Netflix Data Analysis

Data Preprocessing

(Cleaning data)

1. Data Types

Type

Year Released/Added

Rating

Duration

2. Missing data

Notice:

* Large amount of director and cast are missing
* Country has some data missing
* Small portion of year-added is missing

Questions: How many percentage of NaN input in total inputs of each columns?

Action(s):

1. Drop director, cast, because of large amount missing input that is not needed for data analysis (Might need for recommender system)
2. Drop description because of the complex content to analyze
3. Fill missing country with US
4. Drop all other missing data because of small impacts

Exploratory Data Analysis

(Using processed data to better understand Netflix's content data as well as Movies and TV Shows trend)

1. Understanding of the popularity of movies and TV shows on Netflix in different countries.

Notice:

* About 2/3 of Netflix's content is movies and 1/3 of it is TV Shows

Question: How are the contents distributed in different countries?

Notice:

* Some are combination of many countries

Notice:

* US accounts for more than 50% in top 10
* US, India, and UK contribute about 75% in top 10

Question: How about each type of contents in top 10 countries?

(ignore the combination of many countries)

Notice:

* Number of movies is about 2 times number of TV shows in US, Canada, France, Spain, Germany, and Mexico
* Number of movies is about 8 times number of TV shows in India and approximately the same in UK
* It reverses in Japan and South Korea: Number of movies is about 1/3-1/2 number of TV shows
* Need to consider the lists of many countries

2. Exploring Netflix's focus on contents in recent years

Action(s): How many additional items were added to each content each year?

1. nf_movie --> call df as movie
2. nf_tv --> call df as tv

Notice:

* The growth in content started from 2013
* The growth in number of movies is much higher than that of TV shows on Netflix --> Netflix is focusing on Movies
* More than 1200 new movies were added in both 2018 and 2019
* Decreasing is seen in 2020 and after that

Question: Does Netflix add the contents right after the contents was released, only take data after 2013?

(Check if there is relationship between year_added and year_released)

Notice:

* The highest increase in producing movies is in 2017, and in 2020 for TV shows
* It looks like the trend of contents released and added are similar --> Netflix added new contents

3. Understanding what content is available for different target audience (kids, teenagers, adults)

Notice:

* Most of shows are for teens and adults, small portions are for kids.

Question: How about each type of contents?

Notice:

* Both pies show largest amount of content for Adults
* More of TV shows are added for kids than movies.

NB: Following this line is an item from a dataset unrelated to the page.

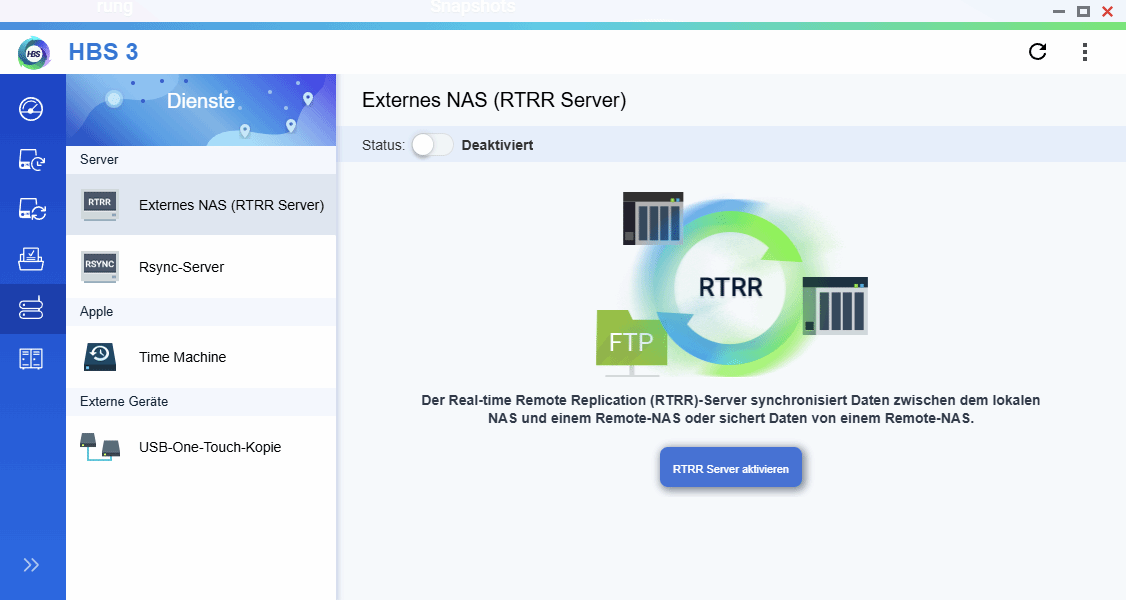This screenshot has width=1126, height=600.
Task: Open the Overview dashboard icon
Action: coord(32,110)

4. Find correlation between target audience and duration of each kinds of contents

Notice:

Notice:

* Most of movies are in range from 80 min to 2 hours. These movies are mostly for adults.
* Longer movies are made for teenagers and kids.

Action:

1. Do the same to see the pattern in TV Shows duration

Notice:

* Most of TV shows have 1 season. The amount decreases in longer seasons (from 8 to 17).
* The distribution of length of TV shows is approximatly the same for teens and kids.
* Short TV shows for adults take a large amount ammong 3 groups.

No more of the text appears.